Lompat ke konten Lompat ke sidebar Lompat ke footer

Sejarah dan Sepak Terjang Penerbit Bentang Budaya Sebelum Bangkrut

Suatu hari sebuah andong berhenti di depan sebuah toko buku. Andong itu membawa serombongan bocah dan seorang muda yang kemudian turun dan berebut masuk ke toko buku. Dengan penuh kegembiraan, mereka melihat-lihat, membuka, dan membaca sekilas buku-buku dan majalah yang tertata rapi di deretan rak-rak buku. Yang membuat mereka lebih bersemangat lagi, mereka boleh memilih buku yang mereka sukai untuk dibawa pulang. Hari itu kawan-kakak-senior, seorang muda yang ada di antara mereka, akan membayari buku-buku yang mereka pilih dan sukai.

Kejadian itu terjadi di akhir tahun 1970-an. Toko buku itu adalah Toko Buku Gunung Agung, terletak di pojok perempatan Tugu di kota Yogyakarta. Anak-anak itu berasal dari sebuah kampung di daerah Kota Gede, sepuluh kilometer arah tenggara Yogya. Siapakah anak muda yang memiliki kepedulian besar terhadap minat baca anak-anak itu? Ia adalah Darwis Khudori, ketika itu mahasiswa arsitektur UGM, penulis, dan pekerja sosial yang cukup dikenal di lingkungan kreatif Yogyakarta. Hari itu ia menerima uang hadiah penghargaan suatu lomba penulisan. Dan ia menyediakan separonya untuk membelikan buku bagi anak-anak yang biasa bermain dan belajar di rumahnya.
- - -
Perintah A:
Ulangi baris data persis seperti aslinya, mulai dari baris yang memuat "Where should I click to: Click" sampai baris yang memuat "will click(x=677, y=642).", termasuk kedua baris itu.

Data Tugas:
- - -
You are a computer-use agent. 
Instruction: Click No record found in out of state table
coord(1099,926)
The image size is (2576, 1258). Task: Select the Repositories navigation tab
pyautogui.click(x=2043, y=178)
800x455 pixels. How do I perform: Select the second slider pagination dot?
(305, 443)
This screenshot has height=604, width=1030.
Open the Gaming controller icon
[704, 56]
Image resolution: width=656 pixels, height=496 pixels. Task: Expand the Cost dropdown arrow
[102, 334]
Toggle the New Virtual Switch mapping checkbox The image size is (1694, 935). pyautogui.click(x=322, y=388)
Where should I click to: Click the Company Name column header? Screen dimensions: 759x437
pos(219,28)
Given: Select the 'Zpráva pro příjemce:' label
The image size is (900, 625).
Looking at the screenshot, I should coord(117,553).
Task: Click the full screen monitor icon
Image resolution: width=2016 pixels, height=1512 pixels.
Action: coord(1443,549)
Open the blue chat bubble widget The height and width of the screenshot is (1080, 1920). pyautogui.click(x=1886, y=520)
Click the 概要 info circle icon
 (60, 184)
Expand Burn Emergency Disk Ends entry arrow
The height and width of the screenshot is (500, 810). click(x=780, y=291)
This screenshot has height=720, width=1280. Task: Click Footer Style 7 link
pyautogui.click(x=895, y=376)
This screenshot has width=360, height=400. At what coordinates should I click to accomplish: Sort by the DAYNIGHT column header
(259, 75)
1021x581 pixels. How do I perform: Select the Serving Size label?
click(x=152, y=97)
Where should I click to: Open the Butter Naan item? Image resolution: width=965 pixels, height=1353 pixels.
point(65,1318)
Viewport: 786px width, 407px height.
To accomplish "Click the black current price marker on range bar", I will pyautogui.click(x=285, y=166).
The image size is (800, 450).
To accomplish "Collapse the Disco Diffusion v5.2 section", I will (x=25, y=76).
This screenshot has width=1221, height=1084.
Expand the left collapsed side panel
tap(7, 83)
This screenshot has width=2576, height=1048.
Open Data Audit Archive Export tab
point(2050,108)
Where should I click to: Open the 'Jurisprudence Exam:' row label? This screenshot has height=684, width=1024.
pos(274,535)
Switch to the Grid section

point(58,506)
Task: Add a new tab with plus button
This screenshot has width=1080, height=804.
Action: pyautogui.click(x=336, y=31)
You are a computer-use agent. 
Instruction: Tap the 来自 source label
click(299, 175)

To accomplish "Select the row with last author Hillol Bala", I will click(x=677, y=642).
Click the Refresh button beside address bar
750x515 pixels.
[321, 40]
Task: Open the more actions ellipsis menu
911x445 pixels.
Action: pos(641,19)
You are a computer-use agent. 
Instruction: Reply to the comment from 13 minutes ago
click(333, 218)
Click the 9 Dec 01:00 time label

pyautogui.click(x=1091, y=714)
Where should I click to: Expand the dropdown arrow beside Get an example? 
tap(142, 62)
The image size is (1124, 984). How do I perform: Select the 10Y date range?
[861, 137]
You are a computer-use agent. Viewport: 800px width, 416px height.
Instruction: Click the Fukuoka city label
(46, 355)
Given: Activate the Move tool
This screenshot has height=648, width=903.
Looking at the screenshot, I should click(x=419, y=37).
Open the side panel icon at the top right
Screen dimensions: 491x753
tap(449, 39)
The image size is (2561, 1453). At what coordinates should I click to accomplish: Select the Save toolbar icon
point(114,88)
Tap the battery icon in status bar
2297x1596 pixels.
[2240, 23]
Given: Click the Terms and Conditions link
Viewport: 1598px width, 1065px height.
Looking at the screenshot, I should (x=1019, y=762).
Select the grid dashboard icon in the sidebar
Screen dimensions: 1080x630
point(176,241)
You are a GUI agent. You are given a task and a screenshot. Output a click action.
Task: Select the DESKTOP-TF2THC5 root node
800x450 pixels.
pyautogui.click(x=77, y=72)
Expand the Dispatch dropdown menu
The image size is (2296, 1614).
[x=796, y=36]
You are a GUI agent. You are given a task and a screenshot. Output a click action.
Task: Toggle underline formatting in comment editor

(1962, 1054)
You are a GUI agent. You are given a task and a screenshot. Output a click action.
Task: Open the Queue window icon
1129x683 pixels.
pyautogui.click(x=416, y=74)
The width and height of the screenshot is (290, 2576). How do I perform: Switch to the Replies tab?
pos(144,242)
- - -
Perintah B:
Salin tanpa perubahan bagian teks tentang sejarah Penerbit Bentang Budaya, dimulai dari kata-kata "Sejarah dan Sepak" dan berhenti setelah kata-kata "pilih dan sukai.".

Jawaban A:
Where should I click to: Click the Company Name column header? Screen dimensions: 759x437
pos(219,28)
Given: Select the 'Zpráva pro příjemce:' label
The image size is (900, 625).
Looking at the screenshot, I should coord(117,553).
Task: Click the full screen monitor icon
Image resolution: width=2016 pixels, height=1512 pixels.
Action: coord(1443,549)
Open the blue chat bubble widget The height and width of the screenshot is (1080, 1920). pyautogui.click(x=1886, y=520)
Click the 概要 info circle icon
 (60, 184)
Expand Burn Emergency Disk Ends entry arrow
The height and width of the screenshot is (500, 810). click(x=780, y=291)
This screenshot has height=720, width=1280. Task: Click Footer Style 7 link
pyautogui.click(x=895, y=376)
This screenshot has width=360, height=400. At what coordinates should I click to accomplish: Sort by the DAYNIGHT column header
(259, 75)
1021x581 pixels. How do I perform: Select the Serving Size label?
click(x=152, y=97)
Where should I click to: Open the Butter Naan item? Image resolution: width=965 pixels, height=1353 pixels.
point(65,1318)
Viewport: 786px width, 407px height.
To accomplish "Click the black current price marker on range bar", I will pyautogui.click(x=285, y=166).
The image size is (800, 450).
To accomplish "Collapse the Disco Diffusion v5.2 section", I will (x=25, y=76).
This screenshot has width=1221, height=1084.
Expand the left collapsed side panel
tap(7, 83)
This screenshot has width=2576, height=1048.
Open Data Audit Archive Export tab
point(2050,108)
Where should I click to: Open the 'Jurisprudence Exam:' row label? This screenshot has height=684, width=1024.
pos(274,535)
Switch to the Grid section

point(58,506)
Task: Add a new tab with plus button
This screenshot has width=1080, height=804.
Action: pyautogui.click(x=336, y=31)
You are a computer-use agent. 
Instruction: Tap the 来自 source label
click(299, 175)

To accomplish "Select the row with last author Hillol Bala", I will click(x=677, y=642).

Jawaban B:
Sejarah dan Sepak Terjang Penerbit Bentang Budaya Sebelum Bangkrut

Suatu hari sebuah andong berhenti di depan sebuah toko buku. Andong itu membawa serombongan bocah dan seorang muda yang kemudian turun dan berebut masuk ke toko buku. Dengan penuh kegembiraan, mereka melihat-lihat, membuka, dan membaca sekilas buku-buku dan majalah yang tertata rapi di deretan rak-rak buku. Yang membuat mereka lebih bersemangat lagi, mereka boleh memilih buku yang mereka sukai untuk dibawa pulang. Hari itu kawan-kakak-senior, seorang muda yang ada di antara mereka, akan membayari buku-buku yang mereka pilih dan sukai.